Gradient penalty loss with modified weights

Hey, I am currently experiencing an issue with my regularization loss (which is calculated and back propagated through without first being combined with a normal loss) giving me the error ‘trying to backward through the graph a second…’.

I modify the weights using the outputs of another layer and that does not allow me to specify retain_graph=False in torch.autograd.grad().

Here is a simple code example which fails:

w = nn.Parameter(torch.zeros(10, 10))
dense = nn.Linear(10, 10)

x = torch.rand(1, 10).requires_grad_(True)
y = x.matmul(w.t() * dense(x).mean(0)).mean()

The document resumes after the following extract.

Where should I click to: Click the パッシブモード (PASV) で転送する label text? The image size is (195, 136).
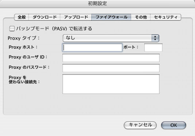[54, 29]
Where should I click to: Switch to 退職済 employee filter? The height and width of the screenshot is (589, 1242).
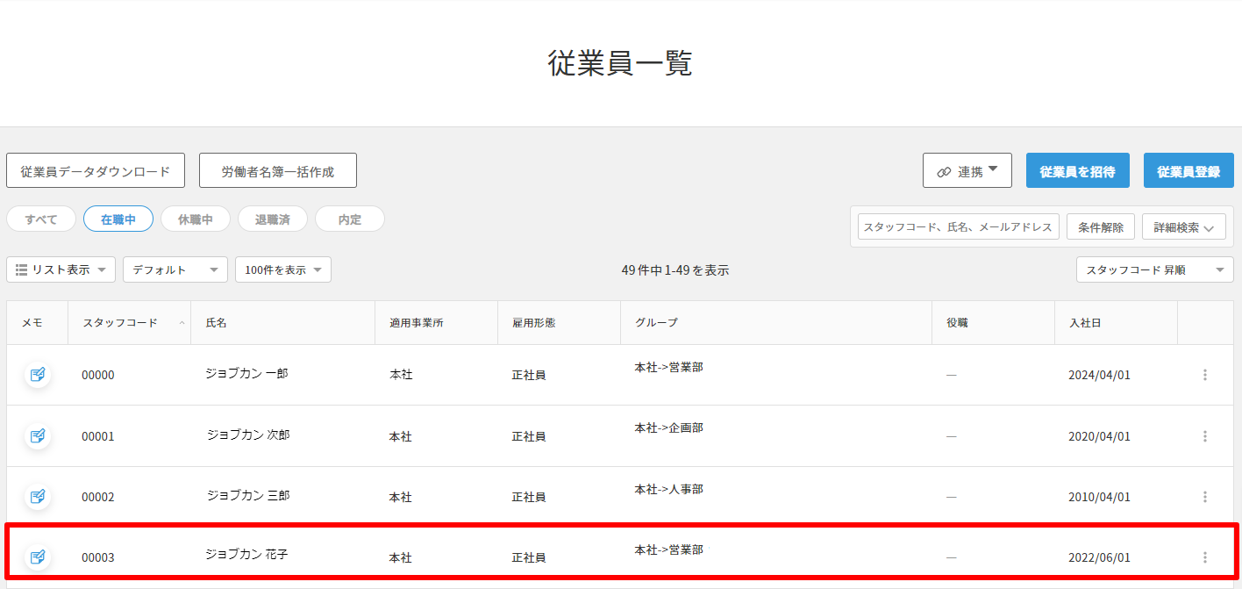click(x=273, y=219)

grad = torch.autograd.grad(
    outputs=y,
    inputs=x,
    retain_graph=False,
    create_graph=True,
    only_inputs=True
)[0]

grad.mean().backward()

And here is a version that works but without modifying the weight.

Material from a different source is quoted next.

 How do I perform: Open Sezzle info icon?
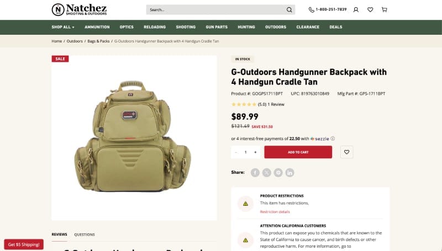coord(333,138)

w = nn.Parameter(torch.zeros(10, 10))

x = torch.rand(1, 10).requires_grad_(True)
y = x.matmul(w.t()).mean()

grad = torch.autograd.grad(
    outputs=y,
    inputs=x,
    retain_graph=False,
    create_graph=True,
    only_inputs=True
)[0]

grad.mean().backward()

Is there any way for me to run this without using retain_graph=True? Or is there no difference in memory/performance from retaining the graph for my specific example?